● **Instructions for the task**:
Pick out and copy each line of the data below that contains the string "dimensions", matching case exactly.

● **Stored rows**:
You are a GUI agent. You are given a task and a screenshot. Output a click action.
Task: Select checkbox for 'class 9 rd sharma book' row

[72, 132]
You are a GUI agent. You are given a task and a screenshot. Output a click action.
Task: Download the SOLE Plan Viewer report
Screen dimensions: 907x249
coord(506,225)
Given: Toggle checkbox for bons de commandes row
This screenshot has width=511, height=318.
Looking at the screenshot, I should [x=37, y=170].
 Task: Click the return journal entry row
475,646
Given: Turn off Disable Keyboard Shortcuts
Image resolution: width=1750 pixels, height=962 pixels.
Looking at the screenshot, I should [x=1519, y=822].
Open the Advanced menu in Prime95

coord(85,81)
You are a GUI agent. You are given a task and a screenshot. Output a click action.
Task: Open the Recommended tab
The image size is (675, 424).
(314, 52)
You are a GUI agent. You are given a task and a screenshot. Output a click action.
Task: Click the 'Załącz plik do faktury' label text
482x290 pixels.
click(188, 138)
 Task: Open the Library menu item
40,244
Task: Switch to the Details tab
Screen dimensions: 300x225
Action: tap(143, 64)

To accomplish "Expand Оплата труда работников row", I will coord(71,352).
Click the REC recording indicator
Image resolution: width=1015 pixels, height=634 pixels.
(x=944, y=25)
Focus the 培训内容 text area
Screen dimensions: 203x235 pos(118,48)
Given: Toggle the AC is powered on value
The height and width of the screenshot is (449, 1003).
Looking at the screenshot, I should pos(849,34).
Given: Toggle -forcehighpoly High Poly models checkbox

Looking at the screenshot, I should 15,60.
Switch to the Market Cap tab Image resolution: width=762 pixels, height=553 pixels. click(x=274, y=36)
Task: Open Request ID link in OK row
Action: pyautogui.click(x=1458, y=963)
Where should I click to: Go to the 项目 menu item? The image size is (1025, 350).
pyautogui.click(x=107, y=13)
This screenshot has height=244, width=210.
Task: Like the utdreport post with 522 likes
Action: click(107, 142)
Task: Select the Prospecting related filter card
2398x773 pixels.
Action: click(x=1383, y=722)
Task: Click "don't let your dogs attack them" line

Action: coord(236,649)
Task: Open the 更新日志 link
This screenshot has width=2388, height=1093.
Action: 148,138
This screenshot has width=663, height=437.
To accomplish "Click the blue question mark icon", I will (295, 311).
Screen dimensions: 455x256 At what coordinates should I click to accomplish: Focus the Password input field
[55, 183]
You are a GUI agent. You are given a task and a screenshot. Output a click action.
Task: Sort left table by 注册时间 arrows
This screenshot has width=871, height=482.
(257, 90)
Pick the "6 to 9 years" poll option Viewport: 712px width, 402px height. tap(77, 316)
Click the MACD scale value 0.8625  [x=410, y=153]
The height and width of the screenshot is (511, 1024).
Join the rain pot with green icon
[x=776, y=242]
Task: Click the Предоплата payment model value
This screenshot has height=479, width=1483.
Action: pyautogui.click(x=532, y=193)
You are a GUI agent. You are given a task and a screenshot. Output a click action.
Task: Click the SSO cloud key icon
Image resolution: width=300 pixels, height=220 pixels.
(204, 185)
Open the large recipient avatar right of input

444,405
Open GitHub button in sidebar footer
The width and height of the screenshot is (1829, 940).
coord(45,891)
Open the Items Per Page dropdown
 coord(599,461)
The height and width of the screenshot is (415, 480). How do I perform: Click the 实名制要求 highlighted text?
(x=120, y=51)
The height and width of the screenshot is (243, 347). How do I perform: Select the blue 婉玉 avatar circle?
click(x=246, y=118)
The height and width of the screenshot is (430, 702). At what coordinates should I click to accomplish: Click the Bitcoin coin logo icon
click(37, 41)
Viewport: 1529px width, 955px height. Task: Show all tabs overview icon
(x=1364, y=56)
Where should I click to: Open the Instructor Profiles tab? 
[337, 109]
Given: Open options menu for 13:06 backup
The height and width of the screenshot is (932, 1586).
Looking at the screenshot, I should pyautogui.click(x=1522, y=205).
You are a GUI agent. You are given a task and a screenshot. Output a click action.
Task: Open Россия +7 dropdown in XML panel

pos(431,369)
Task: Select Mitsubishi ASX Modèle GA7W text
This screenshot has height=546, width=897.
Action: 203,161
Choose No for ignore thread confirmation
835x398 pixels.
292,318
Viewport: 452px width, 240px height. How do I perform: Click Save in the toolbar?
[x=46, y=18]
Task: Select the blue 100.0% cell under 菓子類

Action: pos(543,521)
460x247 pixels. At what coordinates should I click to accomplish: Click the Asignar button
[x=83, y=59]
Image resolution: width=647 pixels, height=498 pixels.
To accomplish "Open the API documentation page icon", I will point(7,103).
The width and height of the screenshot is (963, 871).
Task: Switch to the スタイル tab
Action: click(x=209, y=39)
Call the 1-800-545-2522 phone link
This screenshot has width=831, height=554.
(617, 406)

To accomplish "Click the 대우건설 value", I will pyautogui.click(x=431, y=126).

● **Output of the exercise**:
Screen dimensions: 907x249
Screen dimensions: 300x225
Screen dimensions: 203x235 pos(118,48)
Screen dimensions: 455x256 At what coordinates should I click to accomplish: Focus the Password input field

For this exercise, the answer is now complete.